Hem üzerimizdeki nimetimi tamâmlayın. Hem gerek ki doğru yolu bulasınız. Nitekim içinizde sizden bir Peygamber gönderdik yâni Hz. Muhammed’i gönderdik. O size âyetlerimizi okuyor, sizi temizliyor, size kitâb, hikmet öğretiyor, size bilmediğiniz şeyleri öğretiyor. O hâlde beni anın bende sizi anayım. Bana şükredin de nankörlük sakın etmeyin. Kıymetli dostlarım, işte âyet-i kerimeler ve onların size bazı keşif notlarını vermeye çalıştık ve çalışıyoruz ve dersimiz devam ediyor.

 

استعيذ بالله

يَا أَيُّهَا الَّذِينَ آمَنُواْ اسْتَعِينُواْ بِالصَّبْرِ وَالصَّلاَةِ إِنَّ اللّهَ مَعَ الصَّابِرِينَ ﴿١٥٣﴾

وَلاَ تَقُولُواْ لِمَنْ يُقْتَلُ فِي سَبيلِ اللّهِ أَمْوَاتٌ بَلْ أَحْيَاء وَلَكِن لاَّ تَشْعُرُونَ ﴿١٥٤﴾

وَلَنَبْلُوَنَّكُمْ بِشَيْءٍ مِّنَ الْخَوفْ وَالْجُوعِ وَنَقْصٍ مِّنَ الأَمَوَالِ وَالأنفُسِ وَالثَّمَرَاتِ وَبَشِّرِ الصَّابِرِينَ ﴿١٥٥﴾

الَّذِينَ إِذَا أَصَابَتْهُم مُّصِيبَةٌ قَالُواْ إِنَّا لِلّهِ وَإِنَّا إِلَيْهِ رَاجِعونَ ﴿١٥٦﴾

أُولَئِكَ عَلَيْهِمْ صَلَوَاتٌ مِّن رَّبِّهِمْ وَرَحْمَةٌ وَأُولَئِكَ هُمُ الْمُهْتَدُونَ ﴿١٥٧﴾

 

صَدَقَ اللهُ اْلعَظِيمُ

 

Ey îmân edenler!

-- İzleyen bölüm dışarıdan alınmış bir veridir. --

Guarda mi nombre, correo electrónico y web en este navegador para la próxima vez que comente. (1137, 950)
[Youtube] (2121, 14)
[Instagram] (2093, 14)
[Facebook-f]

Sabır ve namazla yardım isteyin. Kimden? Allah’tan. Şüphe yok ki Allah sabredenlerle berâberdir. Sabır Allah yolunda güçlüklere tahammülün adıdır her konuda.

 

Allah yolunda öldürülenlere ölüler demeyin. Hayır, onlar diridirler fakat siz sezemezsiniz, fark edemezsiniz onlar diridirler onlar şehitler ve Allah yolunda ölenler. Çâresiz biz sizi biraz korku, biraz açlık, birazda mallardan, canlardan ve ürünlerden eksiltme ile imtihân edeceğiz. Müjdele o sabredenleri. Onlar başlarına bir musîbet geldiği zaman biz Allah’a âitiz ve sonunda ona döneceğiz derler. İşte onlar var ya Rablerinden mağfiretler ve rahmet onlaradır. İşte hidâyete erenlerde onlardır.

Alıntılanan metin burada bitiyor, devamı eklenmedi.